電車の時代を目指して! 上
現代日本で走る鉄道車両を思い浮かべろと問われれば、おそらく多くの人が電気で走る電車を思い浮かべるだろう。かく言う俺自身、地球にいた頃圧倒的に乗車する鉄道車両は、地元を走る電車だった。
言うまでも無く、日本の鉄道の最初の車輌はイギリスから輸入され、その動力は唯一無二と言うべき蒸気機関だった。
「汽笛一声新橋の~」と、蒸気機関車の汽笛から始まる鉄道唱歌冒頭の歌詞は有名すぎる。
ところで、この蒸気機関は地球では産業革命の原点であり、急速な科学文明の進化を推し進める端緒となった発明だが、そのエネルギー効率自体はそれほど良くない。
確かに蒸気機関は、偉大な発明だ。それによって成し遂げられた産業革命以後の人類の技術的な進歩は著しい。
しかし、そもそも蒸気機関は簡単に言ってしまうと、お湯が沸いたやかんの蓋が、カタカタと音を立てる現象の延長に過ぎない。
石炭を燃やして水を沸かし、そこから得られる蒸気の圧力で、ピストンやクランクを動かし、最終的に車輪に動力を伝えて走らせるのが蒸気機関車だ。その過程で膨大なエネルギーが喪われ、動力として取り出せるエネルギーは数パーセントと言われている。

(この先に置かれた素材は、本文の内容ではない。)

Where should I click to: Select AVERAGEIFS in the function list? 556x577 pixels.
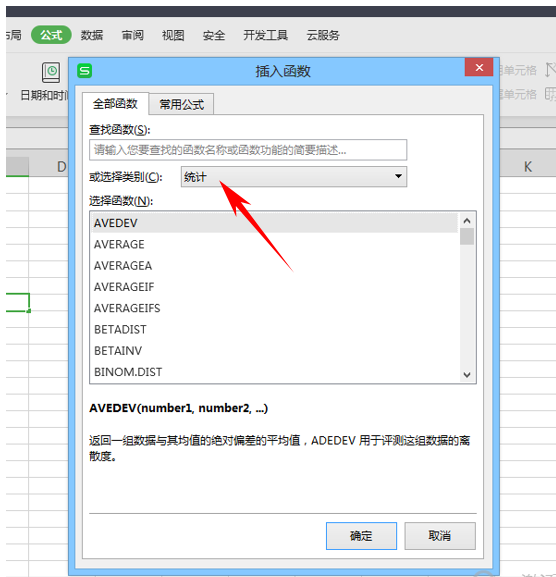tap(275, 308)
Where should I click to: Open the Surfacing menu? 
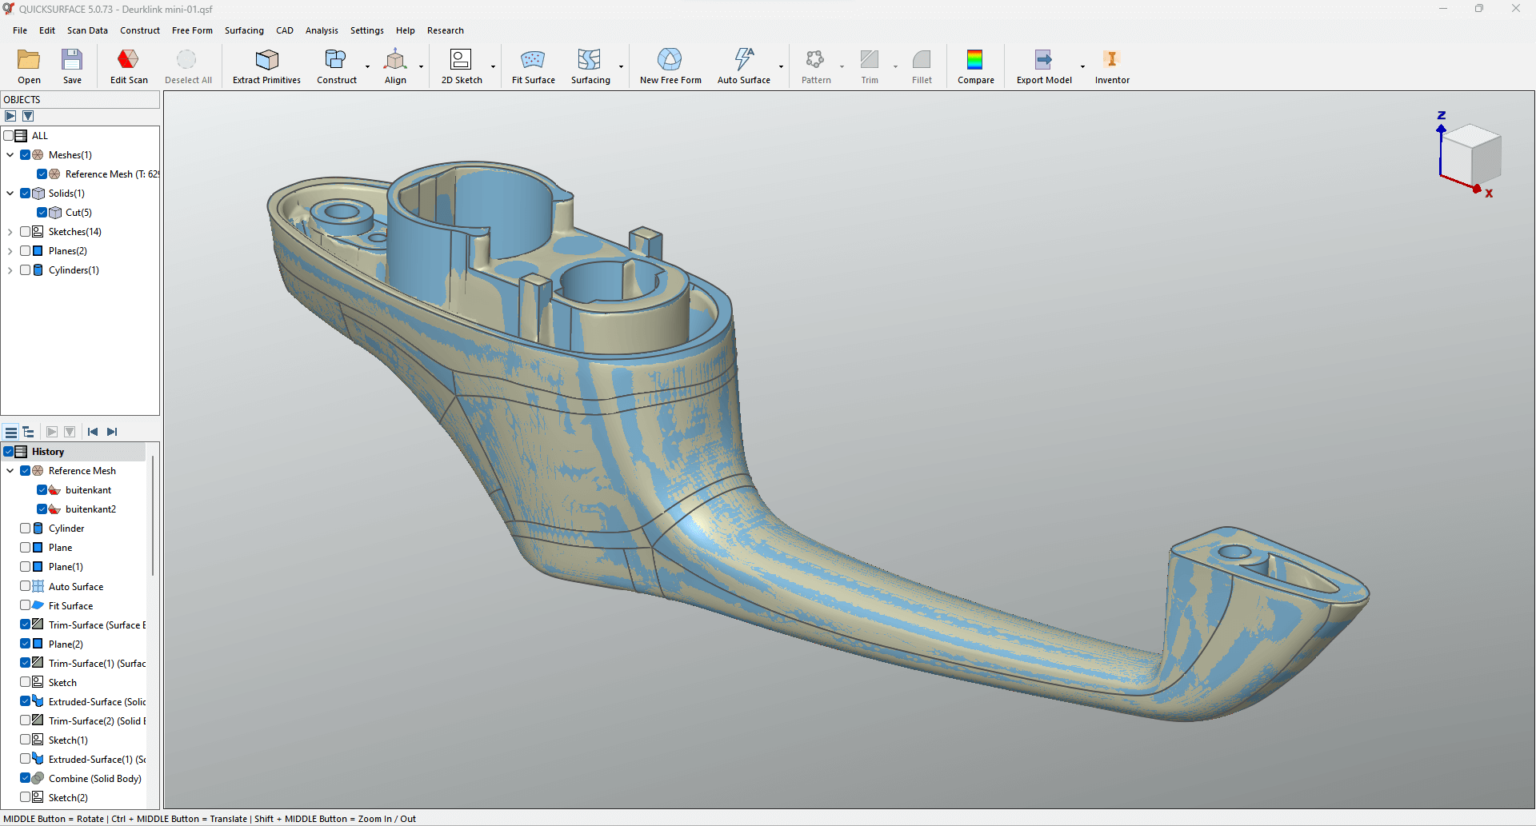pyautogui.click(x=244, y=30)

しかも石炭を燃やす蒸気動力の場合、仕組みとしては単純だが、重くて扱うのに人手を要するのも欠点だ。煤煙も出るし、石炭殻も出る。固体だから輸送するのにも貯蓄するのにも不便な面がある。
だから人類は、次なる動力機関を求めた。それが石油を使ったガソリンやディーゼルエンジンだ。石炭よりも圧倒的に少量で、より大きなエネルギーを取り出せる。煤煙も石炭より少ないし、石炭殻ほどゴミも出ない。
ただし、石炭以上に掘り出すのが大変なのと、さらに石炭のそれに比べるとより緻密なメカとなる。
日本でも鉄道用の石油機関は試行錯誤で、戦前は技術が一歩進んでいたガソリンエンジンが主流だったが、ガソリンは万が一の事故の際に燃えやすいという欠点がある。1940年に大阪の城東線で起きた脱線事故では、脱線車輌のガソリンタンクが炎上して車体が全焼し、多くの犠牲者を出してしまった。
そして戦後はディーゼル動車が幅を効かせたけど、こちらは中々大馬力エンジンを作れず、苦労している。キハ91系の悲劇なんてものもあったし。
そんな直接燃やすエンジンでは無く、一度そうした動力で発電した電力を架線(或いはサードレール)経由で受け取り、モーターに流して動かすのが電車だ。
日本では京都で日本初めての電気鉄道開通が有名だけど、そもそも電車の運行は琵琶湖からの疎水を使って得た電力の有効活用から始まっている。
戦前の日本において、電気を使用するのは工場か鉄道とか産業関係が大口で、電化製品がほとんどないから家庭での利用は灯とラジオくらいだった。
明治期に至っては、せっかく発電しても売り先に困るくらいだった。だから、電力会社が次々に鉄道の運営に参画した。元を辿れば電力会社から始まっている鉄道会社は、大手にもあるくらいだ。
我がヤマシタ公爵領でも、来たる電化鉄道時代を見据えて火力発電所を稼働させている。
とはいえ、現状では電気による鉄道は明治の日本同様、せいぜい路面鉄道に使えるくらいだ。
そちらについては、領都トセで開業に向けて着々と計画を進めている。だけど、それも数年後。
今はと言えば。
「パパ、走った走った!」
「おう、早いだろ!」
「早い早い!」
我が息子と娘たちが、屋敷の一室に設けた鉄道模型のジオラマを走る電車の模型に喜んでいる。
街の手先の器用な職人に作らせた、この国初の鉄道模型を楽しむだけである。